The aftermath of the war saw the establishment of the colonies—which later developed into independent states—of Lebanon, Syria, Iraq, the Gulf, and Trans-Jordan (as it then was). Saudi Arabia, which was never occupied by either Britain or France, became independent by default. Last not least the Balfour Declaration, which was issued in November 1917, promised that His Majesty’s Government would “view with favor the establishment in Palestine of a national home for the Jewish people.” As one Arab resident wrote to Winston Churchill, who as colonial secretary had been entrusted with fixing the various borders and toured the country in 1922, as long as the Declaration was not repealed peace would “never” return to that country.

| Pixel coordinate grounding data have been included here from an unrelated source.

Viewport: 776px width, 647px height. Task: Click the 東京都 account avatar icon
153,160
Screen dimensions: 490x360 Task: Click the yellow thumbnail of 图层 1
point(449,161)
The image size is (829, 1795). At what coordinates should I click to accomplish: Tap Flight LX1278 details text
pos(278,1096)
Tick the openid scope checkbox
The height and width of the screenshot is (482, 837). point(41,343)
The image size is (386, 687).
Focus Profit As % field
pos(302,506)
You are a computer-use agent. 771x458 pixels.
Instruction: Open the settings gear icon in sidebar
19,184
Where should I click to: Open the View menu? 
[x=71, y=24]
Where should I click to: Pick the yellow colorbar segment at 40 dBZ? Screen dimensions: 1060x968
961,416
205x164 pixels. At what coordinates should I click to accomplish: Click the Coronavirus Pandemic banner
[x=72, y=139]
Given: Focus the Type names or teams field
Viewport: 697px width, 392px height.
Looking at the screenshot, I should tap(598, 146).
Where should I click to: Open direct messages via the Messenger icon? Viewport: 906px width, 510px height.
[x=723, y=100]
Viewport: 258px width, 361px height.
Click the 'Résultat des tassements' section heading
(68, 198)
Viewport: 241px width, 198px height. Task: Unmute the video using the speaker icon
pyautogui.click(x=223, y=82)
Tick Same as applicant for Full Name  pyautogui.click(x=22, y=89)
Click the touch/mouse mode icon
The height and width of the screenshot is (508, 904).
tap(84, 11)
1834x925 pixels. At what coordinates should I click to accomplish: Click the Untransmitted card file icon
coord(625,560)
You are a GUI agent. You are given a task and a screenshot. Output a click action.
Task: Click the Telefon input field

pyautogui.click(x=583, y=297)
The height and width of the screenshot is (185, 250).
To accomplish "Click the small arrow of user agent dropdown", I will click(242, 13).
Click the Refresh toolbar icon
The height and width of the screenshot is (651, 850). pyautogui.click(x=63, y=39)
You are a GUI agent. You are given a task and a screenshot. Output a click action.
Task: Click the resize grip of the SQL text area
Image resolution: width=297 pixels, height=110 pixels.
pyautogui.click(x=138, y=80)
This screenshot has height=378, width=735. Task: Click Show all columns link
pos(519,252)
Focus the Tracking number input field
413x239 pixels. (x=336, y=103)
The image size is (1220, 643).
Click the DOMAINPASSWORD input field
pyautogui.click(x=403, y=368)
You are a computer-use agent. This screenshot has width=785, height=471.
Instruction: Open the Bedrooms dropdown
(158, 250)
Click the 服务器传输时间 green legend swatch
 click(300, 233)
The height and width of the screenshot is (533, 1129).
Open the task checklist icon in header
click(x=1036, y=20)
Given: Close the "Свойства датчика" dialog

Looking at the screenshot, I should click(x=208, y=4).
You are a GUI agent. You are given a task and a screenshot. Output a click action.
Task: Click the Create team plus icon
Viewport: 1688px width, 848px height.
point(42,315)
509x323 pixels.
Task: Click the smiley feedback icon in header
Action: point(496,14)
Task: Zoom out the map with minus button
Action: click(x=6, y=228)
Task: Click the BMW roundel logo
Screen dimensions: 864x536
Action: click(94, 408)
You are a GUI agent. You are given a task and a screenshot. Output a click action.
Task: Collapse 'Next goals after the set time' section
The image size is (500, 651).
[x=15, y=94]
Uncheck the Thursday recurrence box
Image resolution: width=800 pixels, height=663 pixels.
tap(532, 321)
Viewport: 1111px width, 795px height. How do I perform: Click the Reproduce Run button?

Since then the peace to end all peace, as it has been called, has remained the source of endless trouble. First the British had to cope with Arab uprisings in Palestine and, on a much larger scale, in Iraq. No sooner were those revolts suppressed than trouble broke out on the border between Trans Jordan and Saudi Arabia, an entirely artificial line on the map that the local tribes refused to respect. In 1927-29 it was the turn of the French to cope with what is still remembered as the Great Syrian Revolt. Additional Arab revolts broke out in Palestine in 1929 and 1936-39 and in Iraq in 1940.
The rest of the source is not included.